Qu’il séduise et se vérifie ou non, le discours mettant en garde contre les possibles dérives écologiques et sociales liées au développement de ces infrastructures logistiques et aux modes de consommation qu’ils servent peut s’entendre. Mais au-delà, il existe un véritable risque de voir tout projet estampillé « logistique » susciter une crainte ou une réprobation immédiate des élus et autres parties prenantes, alors même que tout projet logistique n’entraîne pas nécessairement les mêmes conséquences et n’est pas systématiquement au service d’entreprises controversées. Un risque avéré à en juger par les témoignages de certains professionnels de l’immobilier qui, s’ils constataient encore récemment un engouement certains des investisseurs pour ce type de biens, déplorent également la contagion de représentations hostiles (exemple).
Autrement dit, on peut redouter que cet emballement conduise à s’opposer à « la logistique » en elle-même, et non plus seulement aux entreprises qui font de cette ingénierie des flux le bras armé d’un modèle économique mastodontesque et potentiellement problématique du point de vue social et environnemental.

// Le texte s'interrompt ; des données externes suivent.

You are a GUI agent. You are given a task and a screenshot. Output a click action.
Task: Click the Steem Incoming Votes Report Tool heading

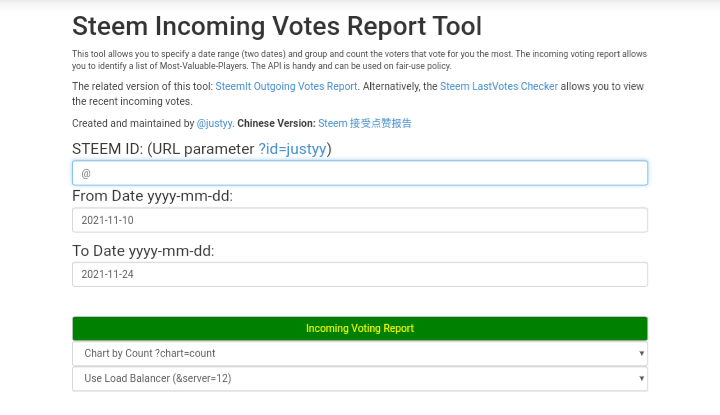tap(277, 26)
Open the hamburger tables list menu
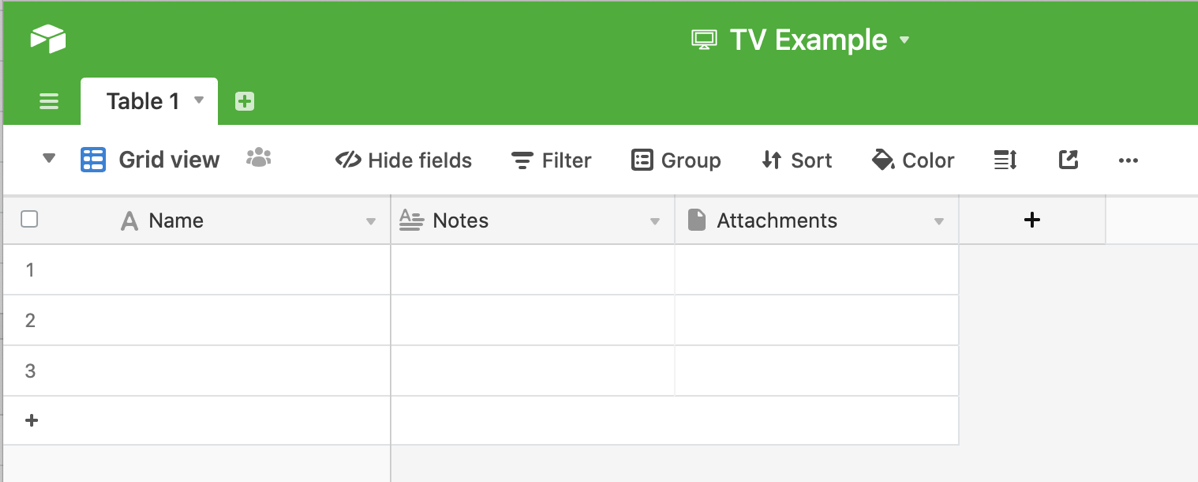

Or s’attaquer à « la logistique » en elle-même et pour elle-même est une conception extrêmement radicale qui interroge clairement le projet de société que les opposants aux projets cherchent à imposer. On peut certes construire une représentation purement guerrière et destructrice de la question du stockage et des flux, la logistique est et restera toujours une activité de base nécessaire, à des échelles variables. La vélléité de « tout bloquer » ne s’entend réellement que dans une perspective purement tactique et insurrectionnelle. Aussi paraît-il quelque peu déraisonnable de considérer que l’acheminement d’un bien d’un point A à un point B relève systématiquement d’une offensive guerrière.
Les acteurs qui connaissent aujourd’hui des besoins en matière d’installations logistiques mais ne sauraient être concernés par l’argumentaire hostile qui ne s’applique véritablement qu’à quelques très grands acteurs auraient donc tout intérêt à renforcer la lisibilité de leurs projets afin d’éviter d’être englobés dans une représentation aussi caricaturale que défavorable de « la logistique ». De son côté, le géant Amazon mène d’importantes campagnes de communication afin d’améliorer son image.